##### EXTRACTED DATA #####

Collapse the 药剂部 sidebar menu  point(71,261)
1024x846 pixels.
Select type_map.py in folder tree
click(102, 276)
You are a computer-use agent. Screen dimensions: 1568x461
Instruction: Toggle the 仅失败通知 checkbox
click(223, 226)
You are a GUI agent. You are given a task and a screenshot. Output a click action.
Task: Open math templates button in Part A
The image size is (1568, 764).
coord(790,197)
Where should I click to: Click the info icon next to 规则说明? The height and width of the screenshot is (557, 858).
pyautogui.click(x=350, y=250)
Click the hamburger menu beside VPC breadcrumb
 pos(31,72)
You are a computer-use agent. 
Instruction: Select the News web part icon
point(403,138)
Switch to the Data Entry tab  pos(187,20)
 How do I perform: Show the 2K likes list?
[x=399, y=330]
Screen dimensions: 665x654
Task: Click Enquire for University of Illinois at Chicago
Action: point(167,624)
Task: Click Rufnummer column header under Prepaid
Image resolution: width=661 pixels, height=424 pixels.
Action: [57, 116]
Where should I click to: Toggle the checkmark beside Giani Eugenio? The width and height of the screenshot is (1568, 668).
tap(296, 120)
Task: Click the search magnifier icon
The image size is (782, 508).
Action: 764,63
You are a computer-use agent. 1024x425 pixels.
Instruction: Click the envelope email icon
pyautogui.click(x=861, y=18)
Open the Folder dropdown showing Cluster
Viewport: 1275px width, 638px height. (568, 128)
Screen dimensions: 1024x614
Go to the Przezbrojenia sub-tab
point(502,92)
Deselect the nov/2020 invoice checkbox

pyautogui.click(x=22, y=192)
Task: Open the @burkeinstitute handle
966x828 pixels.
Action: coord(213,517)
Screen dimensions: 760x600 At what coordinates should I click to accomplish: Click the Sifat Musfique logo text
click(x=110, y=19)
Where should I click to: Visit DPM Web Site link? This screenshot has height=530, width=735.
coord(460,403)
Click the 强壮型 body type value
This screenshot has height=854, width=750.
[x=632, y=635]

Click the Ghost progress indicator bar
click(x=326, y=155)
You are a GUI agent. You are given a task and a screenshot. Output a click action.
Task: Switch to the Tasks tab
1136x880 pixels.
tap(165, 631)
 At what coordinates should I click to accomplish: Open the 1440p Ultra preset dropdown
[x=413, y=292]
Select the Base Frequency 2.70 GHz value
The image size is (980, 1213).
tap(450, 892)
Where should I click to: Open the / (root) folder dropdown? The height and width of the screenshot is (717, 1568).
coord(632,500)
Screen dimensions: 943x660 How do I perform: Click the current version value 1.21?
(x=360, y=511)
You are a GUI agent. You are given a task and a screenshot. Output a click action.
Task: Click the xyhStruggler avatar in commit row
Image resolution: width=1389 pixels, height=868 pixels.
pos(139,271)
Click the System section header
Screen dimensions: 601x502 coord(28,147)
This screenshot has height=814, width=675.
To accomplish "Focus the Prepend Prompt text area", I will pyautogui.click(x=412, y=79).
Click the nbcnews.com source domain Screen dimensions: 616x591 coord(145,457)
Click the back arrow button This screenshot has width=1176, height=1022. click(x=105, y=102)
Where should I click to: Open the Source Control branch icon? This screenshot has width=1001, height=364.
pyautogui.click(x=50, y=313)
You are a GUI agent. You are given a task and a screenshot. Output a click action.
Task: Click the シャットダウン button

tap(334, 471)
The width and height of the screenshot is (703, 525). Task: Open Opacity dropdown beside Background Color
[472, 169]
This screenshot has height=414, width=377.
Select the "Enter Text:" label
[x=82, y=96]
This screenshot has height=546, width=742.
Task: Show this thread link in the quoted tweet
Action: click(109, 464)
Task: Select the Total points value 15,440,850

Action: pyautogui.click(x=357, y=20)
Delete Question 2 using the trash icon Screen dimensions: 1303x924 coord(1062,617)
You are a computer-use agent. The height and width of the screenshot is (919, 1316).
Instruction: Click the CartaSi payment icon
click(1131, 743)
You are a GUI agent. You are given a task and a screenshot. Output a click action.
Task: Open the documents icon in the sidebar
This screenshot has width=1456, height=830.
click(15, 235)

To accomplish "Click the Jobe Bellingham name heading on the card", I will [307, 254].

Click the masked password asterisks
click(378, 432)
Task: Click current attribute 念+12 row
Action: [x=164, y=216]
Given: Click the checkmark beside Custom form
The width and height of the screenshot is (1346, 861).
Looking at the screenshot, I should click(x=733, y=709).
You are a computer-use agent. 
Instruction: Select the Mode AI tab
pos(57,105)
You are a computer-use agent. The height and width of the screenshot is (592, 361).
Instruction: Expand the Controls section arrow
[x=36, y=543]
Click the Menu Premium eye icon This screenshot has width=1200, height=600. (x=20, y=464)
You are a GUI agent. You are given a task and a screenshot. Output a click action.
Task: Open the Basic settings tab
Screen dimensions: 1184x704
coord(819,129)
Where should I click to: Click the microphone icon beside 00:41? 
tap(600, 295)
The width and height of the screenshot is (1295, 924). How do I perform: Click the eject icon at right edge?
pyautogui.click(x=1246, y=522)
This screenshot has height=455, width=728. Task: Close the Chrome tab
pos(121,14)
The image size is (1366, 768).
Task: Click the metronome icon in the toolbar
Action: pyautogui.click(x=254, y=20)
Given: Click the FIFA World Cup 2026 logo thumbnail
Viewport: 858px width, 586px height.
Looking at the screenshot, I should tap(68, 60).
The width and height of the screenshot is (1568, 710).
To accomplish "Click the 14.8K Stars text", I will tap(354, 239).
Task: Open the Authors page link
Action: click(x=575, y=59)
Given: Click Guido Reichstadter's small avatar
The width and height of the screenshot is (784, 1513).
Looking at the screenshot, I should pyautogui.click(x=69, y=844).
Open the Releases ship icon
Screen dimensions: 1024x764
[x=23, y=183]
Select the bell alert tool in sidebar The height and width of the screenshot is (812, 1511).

#####

EXERCISE DIRECTIONS - Output the lines of the records above exactly as they appear, from the line containing "Click the System section header" through the line containing "Click the back".

RESULT OF THE TASK -
Click the System section header
Screen dimensions: 601x502 coord(28,147)
This screenshot has height=814, width=675.
To accomplish "Focus the Prepend Prompt text area", I will pyautogui.click(x=412, y=79).
Click the nbcnews.com source domain Screen dimensions: 616x591 coord(145,457)
Click the back arrow button This screenshot has width=1176, height=1022. click(x=105, y=102)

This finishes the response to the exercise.